In a press release detailing the latest announcement, Sidhu said the company believes there are several advantages to working with naturally occurring psilocybin. She explained to TDR that the company has built up existing data that supports this idea.
“All the experimentation, all the quality data, all the efficacy data, and all of the endpoints are meeting requirements for every single experiment that we are doing, so competency is rising,” she says, “but until we have the data from the end of the trial, we won’t know for sure.”
Dr. Wood outlined the difference in Numinus’ approach with the clinical trial when compared to other firms in the space, and noted that there are already a number of groups pursuing synthetic psilocybin, which is developed using precursor chemicals in a laboratory.

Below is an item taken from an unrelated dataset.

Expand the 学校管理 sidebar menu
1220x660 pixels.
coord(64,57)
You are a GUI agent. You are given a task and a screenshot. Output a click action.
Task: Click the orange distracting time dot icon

“We’re taking a different approach: we think that not only is natural psilocybin potentially friendlier for the environment—it’s not made with chemicals and you can grow it as an agricultural product—but there’s also molecules that likely coexist with psilocybin that may provide a synergistic benefit,” he said.
A Dream Partnership
Working with KGK Science is no accident. Wood said between Sidhu and himself, the two share a number of relationships with contract research organizations and opted for KGK based on its impressive history.
“We selected an organization that has a track record with these naturally occurring natural health products, or regulatory strategies for naturally occurring products,” he said. “They have done phase one trials with cannabinoid compounds and things like that, which is a different pathway than if you have a molecule that you have developed in your laboratory and that you want to take through a pharmaceutical drug path.”
The nature of phase one trials is that they can be done very quickly, as the goal is to measure their effects and document their safety—something Numinus could have done on its own, Wood said. Working with KGK, however, will provide the company’s clinical and lab teams with the expert guidance that can only come from having already gone through the trial process many times before.
“They take developers and innovators like Sharan and her team in the laboratory, and myself and my team in the clinic with therapists and physicians, and say, ‘okay, this is protocol… this is how we can get everything that policymakers at the FDA or Health Canada would require to demonstrate that your therapeutic is safe for use in humans’.”
Once that first step is complete, it will open the door to additional, more specific clinical trials.
“We know that mushrooms are safe, but we couldn’t say to Health Canada, ‘trust us’,” Wood said. “We know it has a psychedelic effect, and we know it’s safe. This study enables us to make those determinations.”